Mas também cabe um mea culpa do Fisco? Cremos que sim. Os altos índices de sonegação, os planejamentos tributários abusivos e as práticas dos devedores contumazes, em boa parte decorrentes de uma legislação falha e leniente, moldou ao longo de décadas uma cultura de desconfiança por parte do Fisco. Não raro o contribuinte é tratado como suspeito, até que se prove o contrário. Essa cultura, queiramos ou não, se expressa na produção de normas complexas por parte do Fisco, partindo da premissa de que todos irão burlá-la.

O Sindifisco Nacional, acompanhado de outras entidades do Fisco estadual e municipal, vem defendendo já há algum tempo a necessidade de um novo paradigma na relação fisco-contribuinte. Precisamos de uma administração tributária que seja transparente e responsiva, capaz de estabelecer uma relação de confiança com o cidadão-contribuinte, baseada na previsibilidade e na segurança jurídica. O Fisco deve ser visto não como antagonista do contribuinte, mas como garantidor de que as regras tributárias serão aplicadas a todos indistintamente, impedindo a concorrência desleal entre os que pagam e os que não pagam os tributos devidos.

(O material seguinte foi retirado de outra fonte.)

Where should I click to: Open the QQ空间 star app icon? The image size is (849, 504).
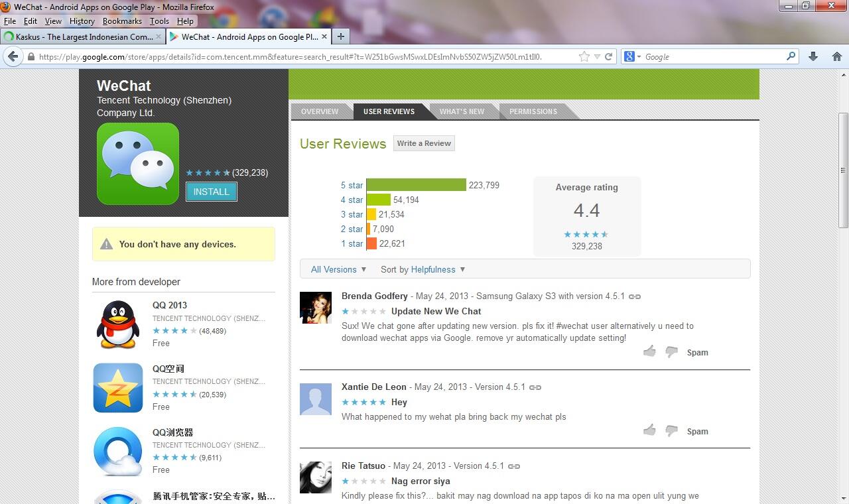pos(118,388)
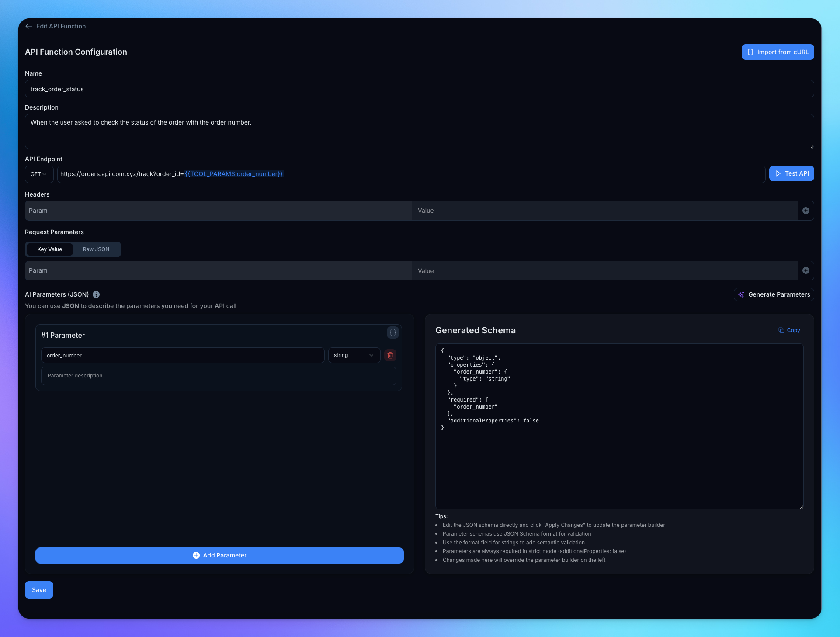Click Generate Parameters sparkle button

(774, 294)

Nesse diapasão, temos defendido o alinhamento do Fisco brasileiro a diretrizes internacionais recomendadas pela OCDE e pelo CIAT, que privilegiam práticas de conformidade tributária, permitindo ao Fisco tratar os contribuintes de acordo com seu perfil e histórico. Para aqueles que desejam cumprir as regras tributárias, cabe ao Fisco auxiliar, facilitar, orientar. Por outro lado, aos que fraudam e buscam toda sorte de artifício para ludibriar o Fisco, deve pesar a força da Lei, inclusive com prisão para sonegadores. É assim que as administrações tributárias de países avançados funcionam: orientação e auto regularização na base da pirâmide, aos contribuintes de boa-fé; e medidas de enforcement, representadas pela máxima efetividade da lei e seu cumprimento, aos que decidirem sonegar.

Para que alcancemos esse novo paradigma na relação fisco-contribuinte, precisaremos do Congresso Nacional. As leis não permitem que o Fisco separe adequadamente o joio do trigo, e por vezes o bom contribuinte acaba tendo tratamento mais gravoso do que os faltosos. Caso clássico é o dos inúmeros “Refis”, ferramenta de pedagogia às avessas, que tem estimulado muitos contribuintes a não pagarem os tributos devidos, o que faz com que a carga tributária aumente sobre os ombros dos que já pagam muito. Afinal, alguém precisa arcar com as contas do nosso extenso condomínio chamado Brasil.

Se o presidente da Câmara quiser dialogar a respeito de propostas para o estabelecimento de uma relação de confiança entre o Fisco e os contribuintes, que tragam previsibilidade e segurança jurídica, o Sindifisco Nacional estará plenamente à disposição de seu gabinete. Temos convicção de que, se o Parlamento levasse em conta a opinião técnica das autoridades tributárias no momento de elaboração das Leis, muito da insegurança jurídica e do contencioso seriam evitados.

Cremos no diálogo entre o Fisco, o Parlamento e os setores econômicos como o melhor caminho para a construção de um sistema tributário moderno, justo e mais simples. Não será com hostilidade e demonstrações de força contra o Fisco que o país sairá do atoleiro tributário em que se encontra.